Standard methodology for the analysis of vascular injury has historically relied on 2D histology. However, it is subject to shortcomings of 2D systems and significant user bias. In this webinar, Edward Bahnson, PhD, of the University of North Carolina at Chapel Hill, will discuss the development and validation of a methodological approach utilizing light sheet fluorescence microscopy (LSFM) for 3D imaging of preclinical vascular injury models. This approach minimizes analysis bias while increasing precision and reproducibility. Bahnson will use his studies on the mechanisms by which cinnamic aldehyde inhibits neointimal hyperplasia to demonstrate the application of this 3D approach to arterial injury analysis. He will show how LSFM shows a full picture of the hyperplastic lesion and allows for the assessment of its topology and compensatory and constrictive remodeling. Bahnson will also discuss the ability of LSFM to multiplex, assess infiltration of immune cells and analyze endothelial layer integrity.

Key topics include:

• Local delivery of redox-based therapies can inhibit restenosis and have the potential to improve revascularization outcomes;
• 3D analysis of arterial injury offers advantages over traditional 2D histology, including:
  • unbiased determination of the region of injury and increased precision;
  • measurement of more parameters of arterial injury; and
  • potential for discovery; and
• Cinnamic aldehyde inhibits hyperplasia in a Nrf2-dependent manner.

Speaker:

Edward Moreira Bahnson, PhD, an assistant Professor at the University of North Carolina (UNC) at Chapel Hill, received a BSc in Biochemistry from the University of Uruguay, and moved to the U.S. to pursue his doctorate. He received his PhD in Biomedical Sciences from Kent State University in Ohio, studying no-coenzyme effects of vitamin B12 in vascular cells. Bahnson’s research program at UNC focuses on the study of vascular disease and developing of targeted delivery of therapeutics for the vasculature. To study vascular injury, he developed a novel technique using light sheet florescent microscopy (LSFM), which allows for unbiased and precise analysis of the arterial injury response in 3D. Bahnson holds two U.S. patents for his work.

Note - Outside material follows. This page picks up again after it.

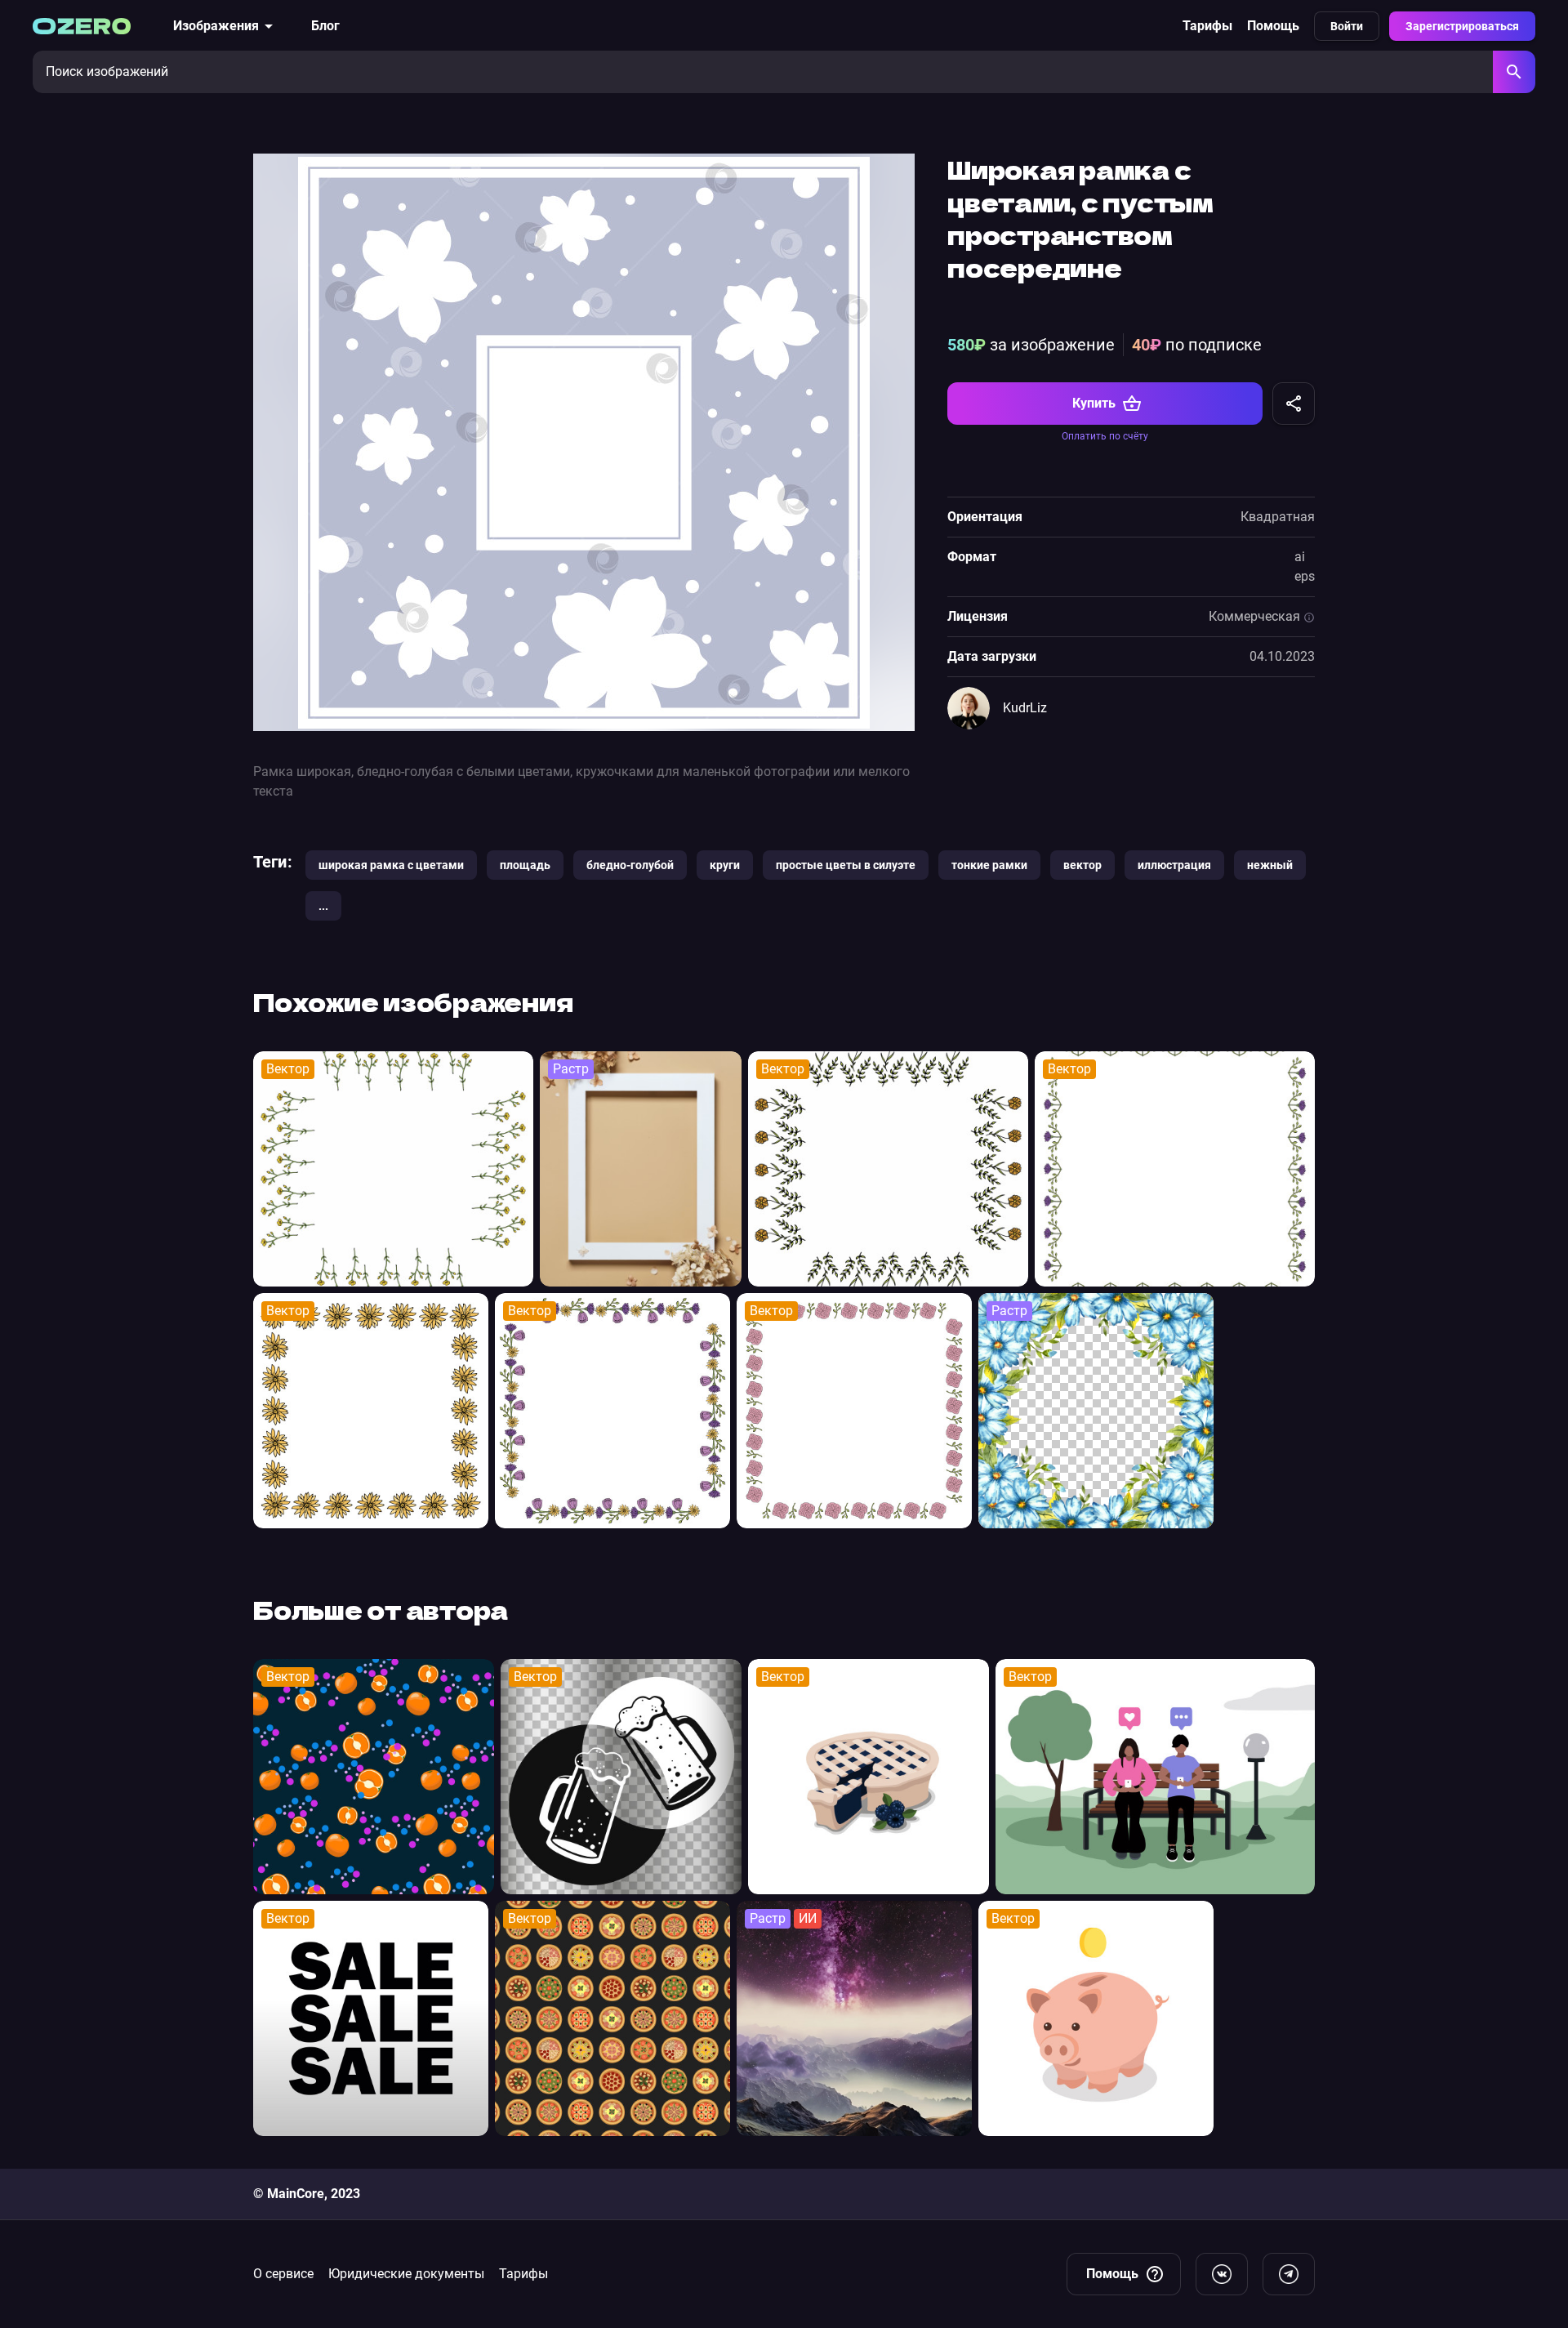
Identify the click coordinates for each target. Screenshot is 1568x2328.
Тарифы (1207, 25)
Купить (1094, 403)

Bahnson is involved in many diversity, equity and inclusion (DEI) efforts. He is chair of the Provost’s Committee on LGBTQ Life and chair the DEI committee of the Society for Redox Biology and Medicine; and co-founder and faculty advisor to STEM Pride of the Triangle. Bahnson is a trained Safe-Zone facilitator and co-developer of the Safe-Zone training for STEM professionals and a member of the Society for Advancement of Chicanos/Hispanics and Native Americans in Science chapter at UNC.